Italian Wedding Cookies
Ingredients
- 3 cups all-purpose flour
- 2 cups finely ground pistachios or almonds (see directions: pulse in food processor)
- 2 cups powdered sugar divided (1 cup in dough, 1 cup for coating)
- 1 tablespoon vanilla extract
- 1 teaspoon salt
- 1 1/2 cups unsalted butter softened
Instructions
- Preheat the oven to 325°F (163°C). Line two baking sheets with parchment paper and set aside.
- Place 2 cups shelled pistachios or almonds in a food processor and pulse until finely ground into a crumb; avoid overprocessing into nut butter.
- In the bowl of a stand mixer, combine the 3 cups all-purpose flour, 2 cups ground nuts, 1 cup powdered sugar, vanilla, and salt; mix on low to combine.
- Add the softened unsalted butter and beat until the dough is smooth and evenly combined.
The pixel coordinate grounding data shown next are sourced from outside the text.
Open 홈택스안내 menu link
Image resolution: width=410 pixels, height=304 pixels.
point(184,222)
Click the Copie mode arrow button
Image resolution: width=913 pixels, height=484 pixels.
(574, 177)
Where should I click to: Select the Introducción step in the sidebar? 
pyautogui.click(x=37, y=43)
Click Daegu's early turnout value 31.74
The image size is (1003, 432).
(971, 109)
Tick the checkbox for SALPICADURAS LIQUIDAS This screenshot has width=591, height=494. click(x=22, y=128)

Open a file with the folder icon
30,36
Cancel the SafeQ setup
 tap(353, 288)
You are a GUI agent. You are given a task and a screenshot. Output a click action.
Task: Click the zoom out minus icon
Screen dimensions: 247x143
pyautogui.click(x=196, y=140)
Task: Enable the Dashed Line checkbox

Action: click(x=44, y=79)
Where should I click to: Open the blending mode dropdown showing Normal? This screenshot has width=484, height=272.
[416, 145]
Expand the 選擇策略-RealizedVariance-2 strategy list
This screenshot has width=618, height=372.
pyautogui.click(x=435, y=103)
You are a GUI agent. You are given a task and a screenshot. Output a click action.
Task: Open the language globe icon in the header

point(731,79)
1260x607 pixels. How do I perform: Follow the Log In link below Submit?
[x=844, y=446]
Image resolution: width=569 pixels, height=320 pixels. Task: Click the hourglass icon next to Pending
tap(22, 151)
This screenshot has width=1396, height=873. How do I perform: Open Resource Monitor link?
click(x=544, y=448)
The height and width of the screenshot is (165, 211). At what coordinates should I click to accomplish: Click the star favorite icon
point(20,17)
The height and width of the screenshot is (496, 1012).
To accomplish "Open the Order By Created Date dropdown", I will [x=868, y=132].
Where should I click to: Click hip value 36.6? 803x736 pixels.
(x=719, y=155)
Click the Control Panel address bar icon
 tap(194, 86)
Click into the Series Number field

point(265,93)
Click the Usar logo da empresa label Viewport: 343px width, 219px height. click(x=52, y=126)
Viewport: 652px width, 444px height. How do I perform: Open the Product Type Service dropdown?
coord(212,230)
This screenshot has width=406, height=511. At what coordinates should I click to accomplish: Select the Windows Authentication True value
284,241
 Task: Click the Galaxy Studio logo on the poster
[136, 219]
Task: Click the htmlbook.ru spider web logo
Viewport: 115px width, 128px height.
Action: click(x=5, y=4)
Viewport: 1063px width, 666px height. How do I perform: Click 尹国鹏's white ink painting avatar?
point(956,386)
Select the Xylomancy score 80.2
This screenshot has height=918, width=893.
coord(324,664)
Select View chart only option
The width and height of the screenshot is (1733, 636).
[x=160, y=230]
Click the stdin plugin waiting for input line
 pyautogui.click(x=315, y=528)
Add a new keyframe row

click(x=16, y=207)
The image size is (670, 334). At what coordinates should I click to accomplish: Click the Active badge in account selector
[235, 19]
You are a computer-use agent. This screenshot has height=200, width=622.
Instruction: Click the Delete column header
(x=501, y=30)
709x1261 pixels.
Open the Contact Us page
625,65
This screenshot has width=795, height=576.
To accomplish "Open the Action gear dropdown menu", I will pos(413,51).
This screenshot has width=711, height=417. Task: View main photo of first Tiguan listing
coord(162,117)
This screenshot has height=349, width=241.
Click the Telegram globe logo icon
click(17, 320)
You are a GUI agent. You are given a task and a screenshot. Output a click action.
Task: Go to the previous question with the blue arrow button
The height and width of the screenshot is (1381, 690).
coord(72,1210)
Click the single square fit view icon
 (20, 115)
- Use a 1.5 tablespoon cookie scoop or a spoon to portion the dough into balls. Roll each portion between your palms to form smooth balls and place them about 2 inches apart on the prepared baking sheets.
- Bake for 15–18 minutes, until the cookies are lightly golden at the edges.
- While baking, place the remaining 1 cup powdered sugar in a shallow bowl.
- Let the cookies rest on the baking sheet for 2–3 minutes until warm but cool enough to handle, then roll each cookie in the powdered sugar to coat. Return to the baking sheet.
- Cool completely on a wire rack before storing in an airtight container.
Equipment
- Oven
- Baking Sheets
- Parchment Paper
- Food Processor
- stand mixer or hand mixer
- Measuring cups and spoons
- 1.5 tablespoon cookie scoop or spoon
Notes
- Cookies keep at room temperature in an airtight container for up to one week.
- You can freeze unbaked dough balls for up to 6 months.
- Flash-freeze dough balls on a sheet for 1 hour before transferring to a freezer bag.
- Bake frozen dough balls from frozen, adding 1–2 minutes to the bake time.
- Fully cooled baked cookies can be frozen for up to 3 months.